As explained in[16], this search procedure is a sequential decision making problem where point at step $n+1$ is based on decision $d_n$ which considers all previous data:

\[ x_{n+1} = d_n(x_{1:n},y_{1:n}) \]

where $y_i = f(x_i) + \epsilon_i$. For simplicity, many works assume $\epsilon_i = 0$, that is, function evaluations are deterministic. However, we can easily extend the description to include stochastic functions (e.g.: homoscedastic noise $\epsilon_i \sim \mathcal{N}(0,\sigma)$).

The search method is the sequence of decisions $d = {d_0,\ldots, d_{n-1}}$, which leads to the final decision $x_{n} = x_{n}(d)$. In most applications, the objective is to optimize the response of the final decisions. Then, the criteria relies on the optimality error or optimality gap, which can be expressed as:

\[ \delta_n(f,d) = f\left(x_n\right) - f(x^*) \]

In other applications, the objective may require to converge to $x^*$ in the input space. Then, we can use for example the Euclidean distance error:

\[ \delta_n(f,d) = \|x_n - x^*\|_2 \label{eq:dist-error} \]

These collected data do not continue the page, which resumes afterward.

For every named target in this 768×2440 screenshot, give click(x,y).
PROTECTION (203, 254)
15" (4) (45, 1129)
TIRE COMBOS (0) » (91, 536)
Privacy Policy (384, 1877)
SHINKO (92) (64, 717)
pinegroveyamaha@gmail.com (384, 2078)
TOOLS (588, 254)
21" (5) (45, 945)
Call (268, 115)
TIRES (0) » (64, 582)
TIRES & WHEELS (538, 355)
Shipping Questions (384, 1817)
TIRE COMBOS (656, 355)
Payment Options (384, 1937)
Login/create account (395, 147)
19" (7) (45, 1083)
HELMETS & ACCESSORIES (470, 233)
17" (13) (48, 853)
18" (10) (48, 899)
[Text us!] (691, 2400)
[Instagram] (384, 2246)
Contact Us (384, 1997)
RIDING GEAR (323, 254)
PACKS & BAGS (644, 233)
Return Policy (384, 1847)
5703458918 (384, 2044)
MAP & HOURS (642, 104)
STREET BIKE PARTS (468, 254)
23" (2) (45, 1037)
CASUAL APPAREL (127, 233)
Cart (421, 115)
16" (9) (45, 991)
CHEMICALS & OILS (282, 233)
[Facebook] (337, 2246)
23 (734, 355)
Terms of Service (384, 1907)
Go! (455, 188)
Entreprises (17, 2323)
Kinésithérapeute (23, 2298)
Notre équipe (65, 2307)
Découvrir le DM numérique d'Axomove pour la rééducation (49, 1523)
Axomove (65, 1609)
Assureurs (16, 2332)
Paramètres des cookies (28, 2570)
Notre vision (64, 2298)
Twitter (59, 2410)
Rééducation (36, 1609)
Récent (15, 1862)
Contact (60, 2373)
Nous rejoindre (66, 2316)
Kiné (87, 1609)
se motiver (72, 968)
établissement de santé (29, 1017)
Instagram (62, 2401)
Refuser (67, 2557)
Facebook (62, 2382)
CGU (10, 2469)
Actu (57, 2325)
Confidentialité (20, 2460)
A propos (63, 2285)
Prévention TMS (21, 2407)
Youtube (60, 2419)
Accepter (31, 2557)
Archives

The previous equations can also be interpreted as variants of the loss function for the decision at each step. Thus, the optimal decision is defined as the function that minimizes the loss function:

\[ d_n = \arg \min_d \delta_n(f,d) \]

This requires full knowledge of function $f$, which is unavailable. Instead, let assume that the target function $f = f(x)$ belongs to a family of functions $f \in F$, e.g.: continuous functions in $\mathbb{R}^m$. Let also assume that the function can be represented as sample from a probability distribution over functions $f \sim P(f)$. Then, the best response case analysis for the search process is defined as the decision that optimizes the expectation of the loss function:

\[ d^{BR}_n = \arg \min_d \mathbb{E}_{P(f)} \left[ \delta_n(f,d)\right]= \arg \min_d \int_F \delta_n(f,d) \; dP(f) \]

where $P$ is a prior distribution over functions.

However, we can improve the equation considering that, at decision $d_n$ we have already observed the actual response of the function at $n-1$ points, $\{x_{1:n-1},y_{1:n-1}\}$. Thus, the prior information of the function can be updated with the observations and the Bayes rule:

\[ P(f|x_{1:n-1},y_{1:n-1}) = \frac{P(x_{1:n-1},y_{1:n-1}|f) P(f)}{P(x_{1:n-1},y_{1:n-1})} \]

In fact, we can actually rewrite the equation to represent the updates sequentially:

\[ P(f|x_{1:i},y_{1:i}) = \frac{P(x_{i},y_{i}|f) P(f|x_{1:i-1},y_{1:i-1})}{P(x_{i},y_{i})}, \qquad \forall \; i=1 \ldots n-1 \]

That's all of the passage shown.